When I had to finish teaching I started the Pernicious Anaemia Society (actually it was originally called the Anaemic Society), and in 2006 we were registered as a charity. We have a very active website –
www.pernicious-anaemia-society.org and our members are from all over the world. Our membership used to grow by around ten a day on average. In 2009 we introduced a one-off membership fee of £20. Our membership continues to grow by an average of two a day. We now have over 4,000 members and in April 2009 we published a Review of the problems in the Symptoms, Diagnosis and Treatment of Pernicious Anaemia.
The aims of the society are to provide Information, Advice and Support for sufferers of Pernicious Anaemia – and our members are now helping to fund much needed research into the condition.
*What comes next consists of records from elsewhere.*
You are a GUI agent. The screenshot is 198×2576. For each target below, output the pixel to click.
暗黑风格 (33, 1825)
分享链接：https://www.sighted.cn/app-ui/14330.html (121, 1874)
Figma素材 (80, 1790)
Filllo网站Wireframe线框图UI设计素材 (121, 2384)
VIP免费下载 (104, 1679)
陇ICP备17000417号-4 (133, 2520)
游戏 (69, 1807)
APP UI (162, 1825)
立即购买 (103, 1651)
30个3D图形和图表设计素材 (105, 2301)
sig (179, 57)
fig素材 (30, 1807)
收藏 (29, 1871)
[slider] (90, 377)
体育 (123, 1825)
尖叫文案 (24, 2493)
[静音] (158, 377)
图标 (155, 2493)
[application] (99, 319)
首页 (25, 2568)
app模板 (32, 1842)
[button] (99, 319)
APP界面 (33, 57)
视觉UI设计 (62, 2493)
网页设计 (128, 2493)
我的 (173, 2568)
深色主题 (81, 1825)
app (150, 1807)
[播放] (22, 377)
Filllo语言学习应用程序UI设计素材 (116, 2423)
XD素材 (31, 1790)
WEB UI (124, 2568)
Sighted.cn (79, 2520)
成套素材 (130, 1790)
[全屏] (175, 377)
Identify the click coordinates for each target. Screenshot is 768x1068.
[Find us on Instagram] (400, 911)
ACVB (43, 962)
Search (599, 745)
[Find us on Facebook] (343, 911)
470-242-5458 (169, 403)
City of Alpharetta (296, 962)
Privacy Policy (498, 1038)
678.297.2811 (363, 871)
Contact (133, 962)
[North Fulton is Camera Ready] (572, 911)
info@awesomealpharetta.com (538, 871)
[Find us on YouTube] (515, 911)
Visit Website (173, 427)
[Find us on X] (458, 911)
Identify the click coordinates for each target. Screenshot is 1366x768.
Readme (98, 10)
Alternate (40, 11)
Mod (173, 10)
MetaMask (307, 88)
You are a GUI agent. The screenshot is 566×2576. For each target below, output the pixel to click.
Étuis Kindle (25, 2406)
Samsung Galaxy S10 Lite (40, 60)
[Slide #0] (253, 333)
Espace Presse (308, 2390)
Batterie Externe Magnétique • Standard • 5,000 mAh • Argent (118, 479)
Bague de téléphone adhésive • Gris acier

The most common topic for advice is about the frequency of injections. Some lucky members are able to get ‘on-demand’ injections but others are refused. This has led to many patients experiencing total frustration and often the relationship between the doctor and patient completely breaks down. Members cannot understand why some sufferers are allowed a flexible treatment regime while others are not. They have identified this issue as being the one that needs explaining. And a Haematologist is working with the society to carry out research on why people need more injections than others.
The lack of a unified approach to the treatment of PA is not confined to the U.K. Different countries use different ways to deliver the B12 into the blood. In Canada it is Cyanocobalamin and not Hydroxocobalamin. In other countries a nasal spray is used along with patches that are placed behind the ear. Sub-lingual tablets are often used to supplement the injections but their efficacy is doubtful.
The issue of on-demand injections would be the single most important way in which a large percentage of the half a million people with Pernicious Anaemia could improve their life. Until this happens some members who recognise they need for more frequent injections take matters into their own hands and travel across the channel to France or Spain where the little life-saving ampoules are available ‘over the counter’ at pharmacies. They then self-inject and carry on their normal lives.
Most sufferers of P.A. also show a tendency to develop other auto-immune diseases. Psoriasis, Hypo or Hyper-thyroidism, Diabetes, Irritable Bowel Syndrome, Rosacea, Eczema – they are all well known to sufferers of Pernicious Anaemia. But the most common condition that members suffer from is not an auto immune disease but is surprisingly common among members – tinnitus.
The diagnosis of Pernicious Anaemia is often a long time coming as the symptoms are indicative that a change in lifestyle is all that is needed. Tiredness is often seen as being due to hectic life and work schedules; Breathlessness by the onset of middle-age and maybe stress; Confusion and forgetfulness as being the result of the ageing process and the mood swings the result of overload of information. When it is eventually diagnosed it would make a great deal of difference to sufferers if they could truly manage their medication needs by defining their own frequency of injections, just as some are lucky enough to be able to do now.